### TASK OBJECTIVE
Turn every line of the listing below into a JSON list of strings, one string per line, and skip the blank lines.

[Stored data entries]
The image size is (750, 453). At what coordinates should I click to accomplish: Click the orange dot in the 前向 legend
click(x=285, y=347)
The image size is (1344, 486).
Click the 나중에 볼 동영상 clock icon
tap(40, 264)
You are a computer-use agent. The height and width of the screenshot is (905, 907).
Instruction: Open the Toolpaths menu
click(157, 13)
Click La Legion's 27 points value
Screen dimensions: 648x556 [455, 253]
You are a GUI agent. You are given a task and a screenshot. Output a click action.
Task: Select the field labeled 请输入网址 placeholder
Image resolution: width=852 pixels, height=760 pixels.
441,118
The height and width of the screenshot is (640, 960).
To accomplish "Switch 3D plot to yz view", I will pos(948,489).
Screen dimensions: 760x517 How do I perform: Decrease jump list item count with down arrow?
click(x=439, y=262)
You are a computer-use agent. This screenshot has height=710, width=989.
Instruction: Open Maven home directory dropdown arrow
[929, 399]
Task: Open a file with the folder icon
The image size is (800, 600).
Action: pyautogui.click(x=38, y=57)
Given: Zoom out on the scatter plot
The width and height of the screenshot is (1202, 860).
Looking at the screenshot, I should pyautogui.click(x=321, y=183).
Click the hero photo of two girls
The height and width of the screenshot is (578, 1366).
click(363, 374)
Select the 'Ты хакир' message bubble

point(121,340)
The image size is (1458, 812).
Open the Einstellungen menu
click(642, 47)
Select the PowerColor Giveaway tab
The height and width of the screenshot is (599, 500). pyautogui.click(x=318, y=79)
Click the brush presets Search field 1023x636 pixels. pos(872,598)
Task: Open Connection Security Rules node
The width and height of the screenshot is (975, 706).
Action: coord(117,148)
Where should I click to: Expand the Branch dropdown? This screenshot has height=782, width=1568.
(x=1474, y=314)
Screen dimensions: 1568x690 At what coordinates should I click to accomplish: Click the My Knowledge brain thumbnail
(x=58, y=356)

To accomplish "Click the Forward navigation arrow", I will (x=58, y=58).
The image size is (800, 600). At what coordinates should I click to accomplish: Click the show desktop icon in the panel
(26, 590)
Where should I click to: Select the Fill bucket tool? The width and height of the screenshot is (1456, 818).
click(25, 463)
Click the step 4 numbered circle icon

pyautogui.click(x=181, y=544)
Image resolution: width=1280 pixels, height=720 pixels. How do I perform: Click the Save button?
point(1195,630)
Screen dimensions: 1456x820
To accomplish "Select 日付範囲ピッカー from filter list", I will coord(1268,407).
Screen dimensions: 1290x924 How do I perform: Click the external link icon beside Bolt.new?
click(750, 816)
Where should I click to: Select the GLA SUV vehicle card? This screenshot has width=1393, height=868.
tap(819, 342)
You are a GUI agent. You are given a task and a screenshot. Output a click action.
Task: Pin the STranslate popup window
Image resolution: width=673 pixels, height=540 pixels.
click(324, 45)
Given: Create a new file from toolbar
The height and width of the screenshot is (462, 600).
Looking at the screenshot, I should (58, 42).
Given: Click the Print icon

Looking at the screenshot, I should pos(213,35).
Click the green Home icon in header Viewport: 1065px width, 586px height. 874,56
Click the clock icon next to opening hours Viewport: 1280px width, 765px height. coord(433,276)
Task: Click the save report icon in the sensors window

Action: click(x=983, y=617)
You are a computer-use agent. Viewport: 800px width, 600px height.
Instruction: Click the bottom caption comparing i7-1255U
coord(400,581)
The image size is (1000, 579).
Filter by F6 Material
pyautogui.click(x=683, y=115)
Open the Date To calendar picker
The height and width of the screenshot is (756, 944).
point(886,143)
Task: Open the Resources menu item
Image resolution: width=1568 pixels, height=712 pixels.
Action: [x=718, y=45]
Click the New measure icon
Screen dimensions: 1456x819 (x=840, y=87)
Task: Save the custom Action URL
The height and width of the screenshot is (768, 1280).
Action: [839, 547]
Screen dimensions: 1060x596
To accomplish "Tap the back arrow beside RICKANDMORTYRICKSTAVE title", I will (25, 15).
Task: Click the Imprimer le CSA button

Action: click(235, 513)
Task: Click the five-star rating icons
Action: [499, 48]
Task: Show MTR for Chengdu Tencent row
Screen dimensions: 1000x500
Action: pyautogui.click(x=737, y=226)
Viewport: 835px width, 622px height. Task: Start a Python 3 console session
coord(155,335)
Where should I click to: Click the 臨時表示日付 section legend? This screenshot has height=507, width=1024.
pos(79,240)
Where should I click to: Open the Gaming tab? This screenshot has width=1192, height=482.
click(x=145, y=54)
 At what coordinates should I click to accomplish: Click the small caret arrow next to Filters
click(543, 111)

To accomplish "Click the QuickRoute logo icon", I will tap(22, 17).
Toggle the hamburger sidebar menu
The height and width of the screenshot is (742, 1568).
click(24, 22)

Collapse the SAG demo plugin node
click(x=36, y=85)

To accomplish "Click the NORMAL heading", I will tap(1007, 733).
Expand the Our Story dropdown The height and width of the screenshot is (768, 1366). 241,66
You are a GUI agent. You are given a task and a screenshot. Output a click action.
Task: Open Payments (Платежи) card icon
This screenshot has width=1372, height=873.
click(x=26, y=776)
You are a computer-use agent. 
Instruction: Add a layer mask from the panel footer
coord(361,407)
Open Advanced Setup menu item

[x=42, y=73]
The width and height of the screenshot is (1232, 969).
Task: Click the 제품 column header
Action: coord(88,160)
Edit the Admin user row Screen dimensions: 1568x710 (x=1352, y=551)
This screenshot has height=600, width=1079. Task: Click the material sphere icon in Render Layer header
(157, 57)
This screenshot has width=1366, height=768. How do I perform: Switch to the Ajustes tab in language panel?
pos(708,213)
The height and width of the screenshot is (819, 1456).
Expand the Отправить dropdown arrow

### ANSWER TO THIS TASK
[
  "The image size is (750, 453). At what coordinates should I click to accomplish: Click the orange dot in the 前向 legend",
  "click(x=285, y=347)",
  "The image size is (1344, 486).",
  "Click the 나중에 볼 동영상 clock icon",
  "tap(40, 264)",
  "You are a computer-use agent. The height and width of the screenshot is (905, 907).",
  "Instruction: Open the Toolpaths menu",
  "click(157, 13)",
  "Click La Legion's 27 points value",
  "Screen dimensions: 648x556 [455, 253]",
  "You are a GUI agent. You are given a task and a screenshot. Output a click action.",
  "Task: Select the field labeled 请输入网址 placeholder",
  "Image resolution: width=852 pixels, height=760 pixels.",
  "441,118",
  "The height and width of the screenshot is (640, 960).",
  "To accomplish \"Switch 3D plot to yz view\", I will pos(948,489).",
  "Screen dimensions: 760x517 How do I perform: Decrease jump list item count with down arrow?",
  "click(x=439, y=262)",
  "You are a computer-use agent. This screenshot has height=710, width=989.",
  "Instruction: Open Maven home directory dropdown arrow",
  "[929, 399]",
  "Task: Open a file with the folder icon",
  "The image size is (800, 600).",
  "Action: pyautogui.click(x=38, y=57)",
  "Given: Zoom out on the scatter plot",
  "The width and height of the screenshot is (1202, 860).",
  "Looking at the screenshot, I should pyautogui.click(x=321, y=183).",
  "Click the hero photo of two girls",
  "The height and width of the screenshot is (578, 1366).",
  "click(363, 374)",
  "Select the 'Ты хакир' message bubble",
  "point(121,340)",
  "The image size is (1458, 812).",
  "Open the Einstellungen menu",
  "click(642, 47)",
  "Select the PowerColor Giveaway tab",
  "The height and width of the screenshot is (599, 500). pyautogui.click(x=318, y=79)",
  "Click the brush presets Search field 1023x636 pixels. pos(872,598)",
  "Task: Open Connection Security Rules node",
  "The width and height of the screenshot is (975, 706).",
  "Action: coord(117,148)",
  "Where should I click to: Expand the Branch dropdown? This screenshot has height=782, width=1568.",
  "(x=1474, y=314)",
  "Screen dimensions: 1568x690 At what coordinates should I click to accomplish: Click the My Knowledge brain thumbnail",
  "(x=58, y=356)",
  "To accomplish \"Click the Forward navigation arrow\", I will (x=58, y=58).",
  "The image size is (800, 600). At what coordinates should I click to accomplish: Click the show desktop icon in the panel",
  "(26, 590)",
  "Where should I click to: Select the Fill bucket tool? The width and height of the screenshot is (1456, 818).",
  "click(25, 463)",
  "Click the step 4 numbered circle icon",
  "pyautogui.click(x=181, y=544)",
  "Image resolution: width=1280 pixels, height=720 pixels. How do I perform: Click the Save button?",
  "point(1195,630)",
  "Screen dimensions: 1456x820",
  "To accomplish \"Select 日付範囲ピッカー from filter list\", I will coord(1268,407).",
  "Screen dimensions: 1290x924 How do I perform: Click the external link icon beside Bolt.new?",
  "click(750, 816)",
  "Where should I click to: Select the GLA SUV vehicle card? This screenshot has width=1393, height=868.",
  "tap(819, 342)",
  "You are a GUI agent. You are given a task and a screenshot. Output a click action.",
  "Task: Pin the STranslate popup window",
  "Image resolution: width=673 pixels, height=540 pixels.",
  "click(324, 45)",
  "Given: Create a new file from toolbar",
  "The height and width of the screenshot is (462, 600).",
  "Looking at the screenshot, I should (58, 42).",
  "Given: Click the Print icon",
  "Looking at the screenshot, I should pos(213,35).",
  "Click the green Home icon in header Viewport: 1065px width, 586px height. 874,56",
  "Click the clock icon next to opening hours Viewport: 1280px width, 765px height. coord(433,276)",
  "Task: Click the save report icon in the sensors window",
  "Action: click(x=983, y=617)",
  "You are a computer-use agent. Viewport: 800px width, 600px height.",
  "Instruction: Click the bottom caption comparing i7-1255U",
  "coord(400,581)",
  "The image size is (1000, 579).",
  "Filter by F6 Material",
  "pyautogui.click(x=683, y=115)",
  "Open the Date To calendar picker",
  "The height and width of the screenshot is (756, 944).",
  "point(886,143)",
  "Task: Open the Resources menu item",
  "Image resolution: width=1568 pixels, height=712 pixels.",
  "Action: [x=718, y=45]",
  "Click the New measure icon",
  "Screen dimensions: 1456x819 (x=840, y=87)",
  "Task: Save the custom Action URL",
  "The height and width of the screenshot is (768, 1280).",
  "Action: [839, 547]",
  "Screen dimensions: 1060x596",
  "To accomplish \"Tap the back arrow beside RICKANDMORTYRICKSTAVE title\", I will (25, 15).",
  "Task: Click the Imprimer le CSA button",
  "Action: click(235, 513)",
  "Task: Click the five-star rating icons",
  "Action: [499, 48]",
  "Task: Show MTR for Chengdu Tencent row",
  "Screen dimensions: 1000x500",
  "Action: pyautogui.click(x=737, y=226)",
  "Viewport: 835px width, 622px height. Task: Start a Python 3 console session",
  "coord(155,335)",
  "Where should I click to: Click the 臨時表示日付 section legend? This screenshot has height=507, width=1024.",
  "pos(79,240)",
  "Where should I click to: Open the Gaming tab? This screenshot has width=1192, height=482.",
  "click(x=145, y=54)",
  " At what coordinates should I click to accomplish: Click the small caret arrow next to Filters",
  "click(543, 111)",
  "To accomplish \"Click the QuickRoute logo icon\", I will tap(22, 17).",
  "Toggle the hamburger sidebar menu",
  "The height and width of the screenshot is (742, 1568).",
  "click(24, 22)",
  "Collapse the SAG demo plugin node",
  "click(x=36, y=85)",
  "To accomplish \"Click the NORMAL heading\", I will tap(1007, 733).",
  "Expand the Our Story dropdown The height and width of the screenshot is (768, 1366). 241,66",
  "You are a GUI agent. You are given a task and a screenshot. Output a click action.",
  "Task: Open Payments (Платежи) card icon",
  "This screenshot has width=1372, height=873.",
  "click(x=26, y=776)",
  "You are a computer-use agent. ",
  "Instruction: Add a layer mask from the panel footer",
  "coord(361,407)",
  "Open Advanced Setup menu item",
  "[x=42, y=73]",
  "The width and height of the screenshot is (1232, 969).",
  "Task: Click the 제품 column header",
  "Action: coord(88,160)",
  "Edit the Admin user row Screen dimensions: 1568x710 (x=1352, y=551)",
  "This screenshot has height=600, width=1079. Task: Click the material sphere icon in Render Layer header",
  "(157, 57)",
  "This screenshot has width=1366, height=768. How do I perform: Switch to the Ajustes tab in language panel?",
  "pos(708,213)",
  "The height and width of the screenshot is (819, 1456).",
  "Expand the Отправить dropdown arrow"
]